We’re about to find out how many of you haven’t used your toothbrush during the pandemic.
It looks like New York is joining a wave of other states that have recently announced that they will no longer make businesses and schools require people to wear masks indoors.
All of these states said this week that masks will soon be able to come off in a lot of places, because there have been less Covid cases.
Do you see a pattern? All of these states are Democratic strongholds. During the pandemic, they have been more aggressive with Covid policies than their red-state counterparts.

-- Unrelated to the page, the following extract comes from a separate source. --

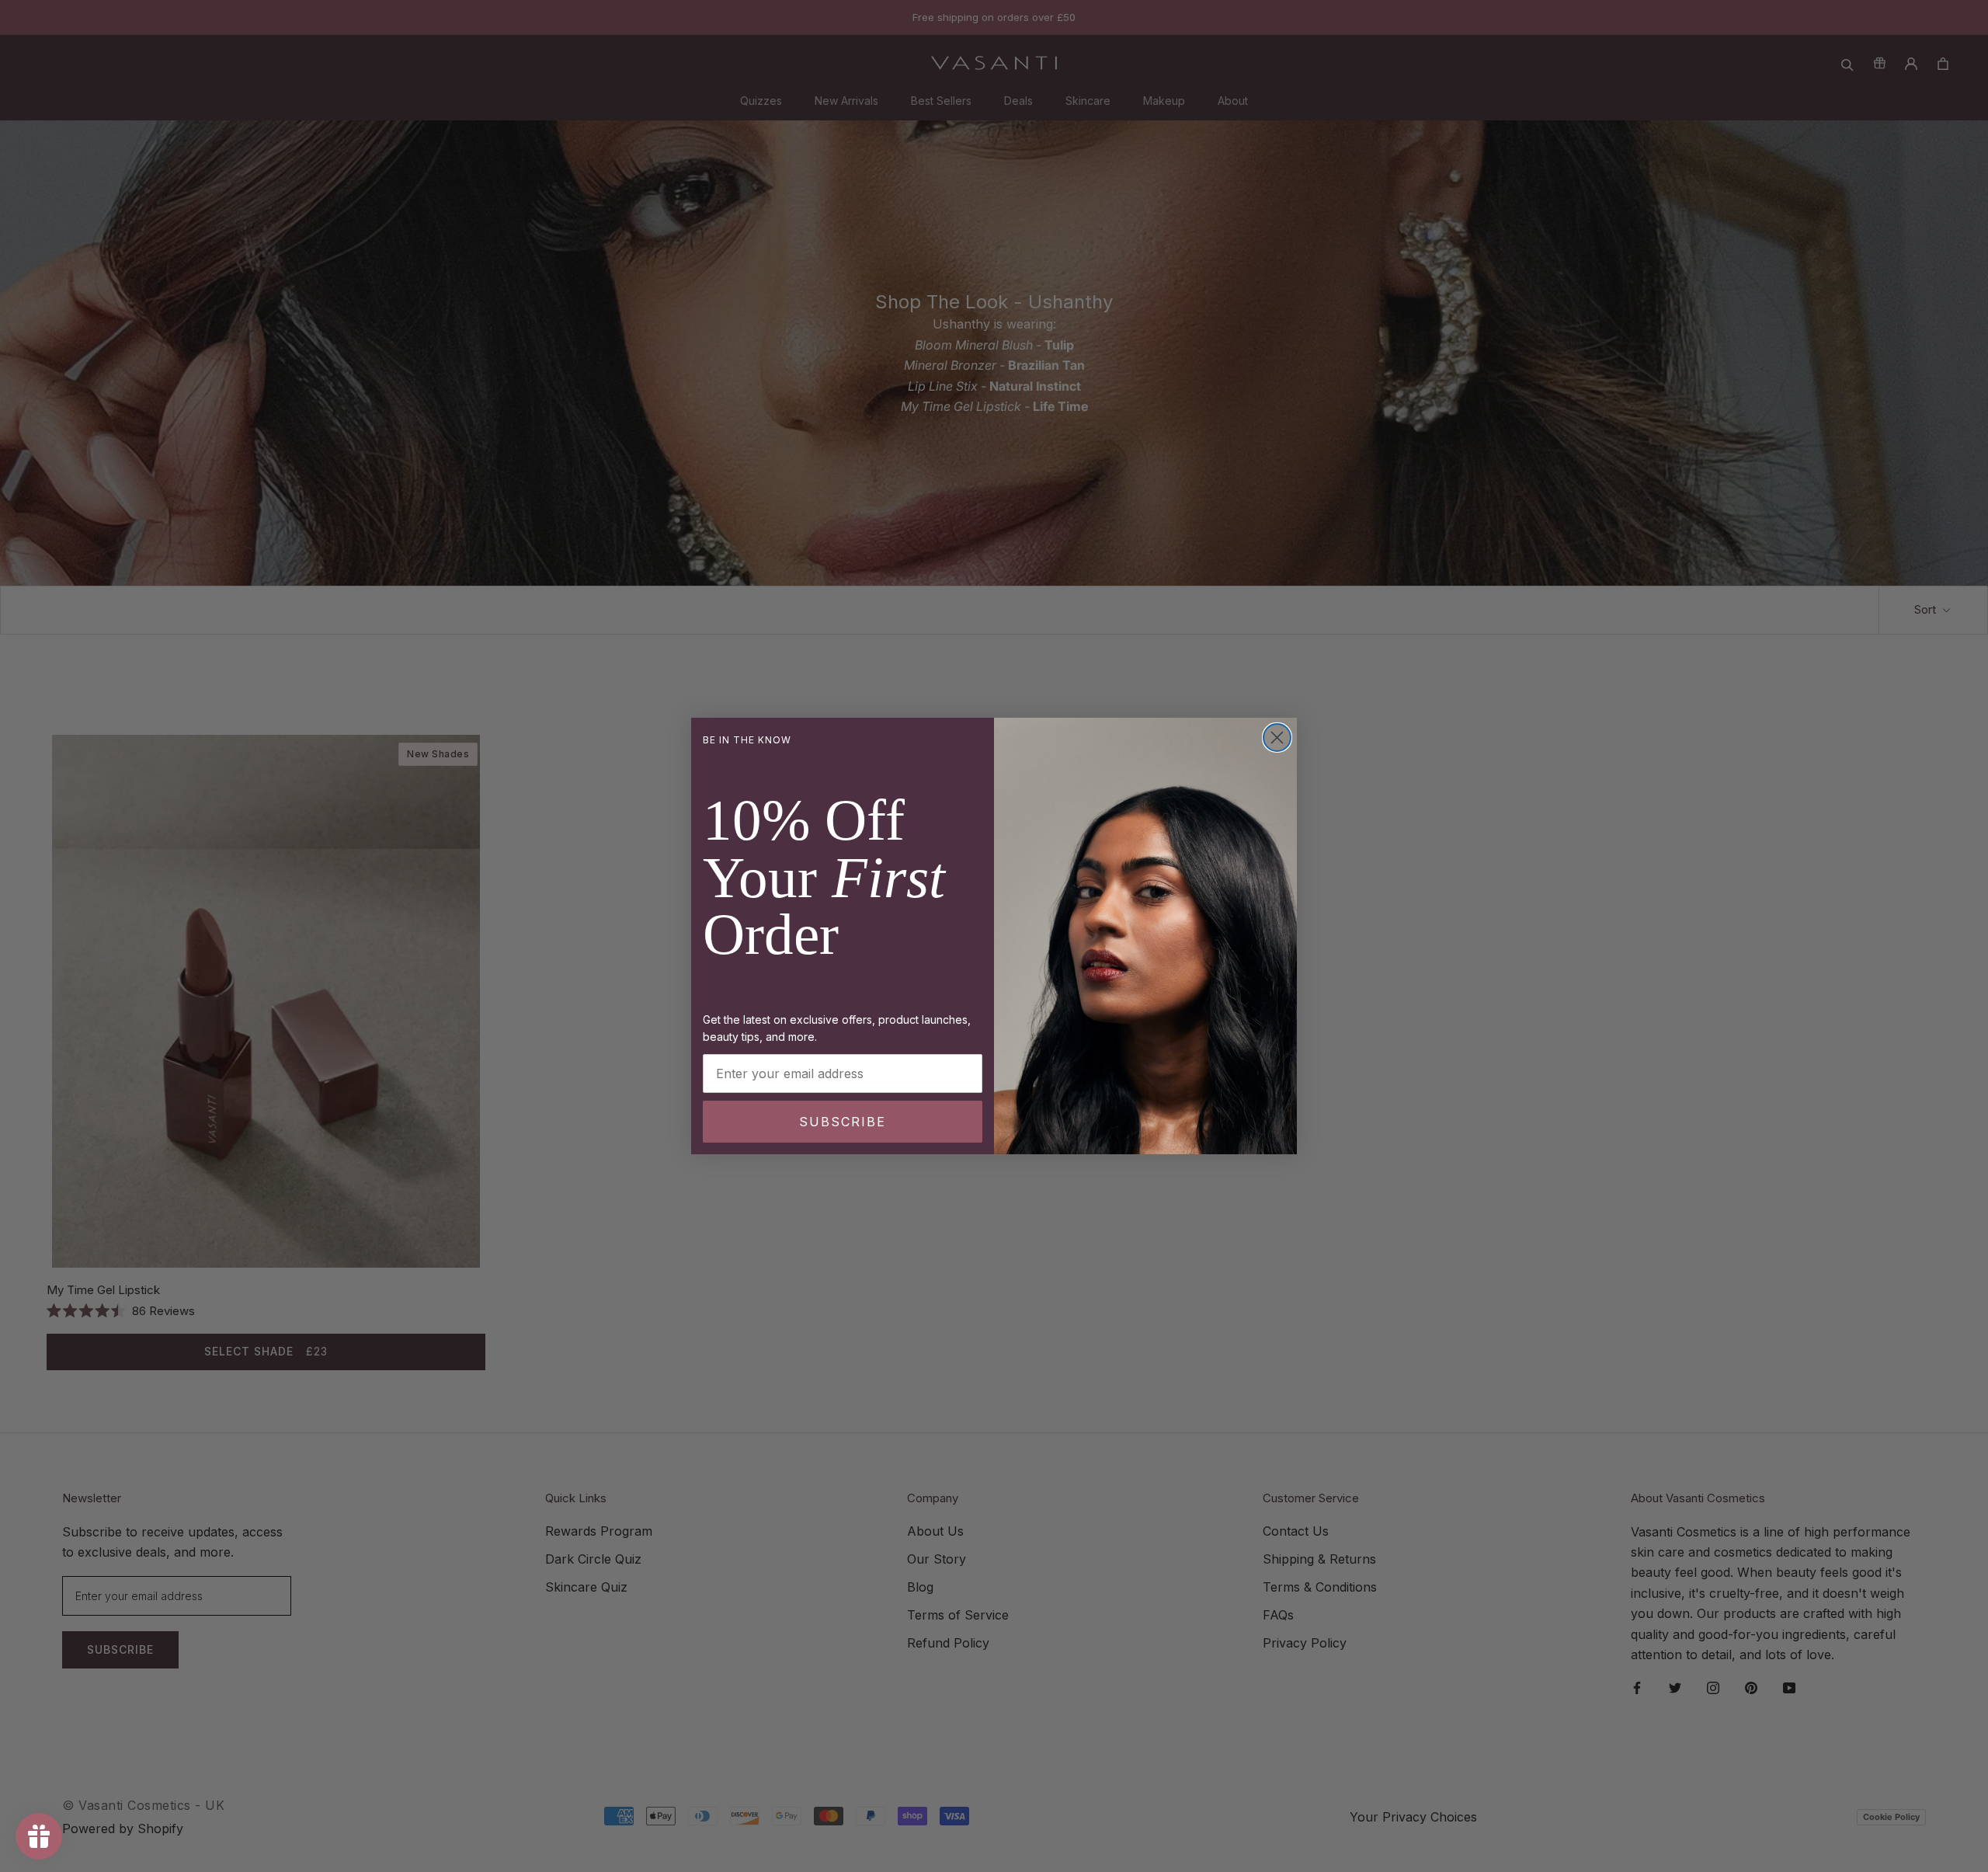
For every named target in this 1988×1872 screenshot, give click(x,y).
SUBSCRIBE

Covid is here to stay, but thanks to vaccinations, previous infections, and effective treatments, it should be able to stay at a manageable level without a lot of big changes.
As New Jersey Gov. Phil Murphy said: “This is not a victory, but rather an acknowledgment that we can live with this thing.”
Now, Covid is able to serve customers in their own area, too.
A lot of the power over Covid restrictions will shift to local governments as states stop requiring them. This means they will be able to decide what’s best for their own communities.
If you live in New York City, for example, you have to get vaccinated if you want to go inside.
It doesn’t matter that the state wants to stop making people wear face masks. Los Angeles County isn’t going to change its rules.
That shows where this whole thing is going. This week, Dr. Fauci told the Financial Times that as the country moves out of the “full-blown” phase, “decisions will more and more be made on a local level rather than centrally decided or mandated.”
I’m talking about major decisions now.
Individual states are taking a more cautious approach because of still high death rates and because we thought Covid was over and done with when new variants came out.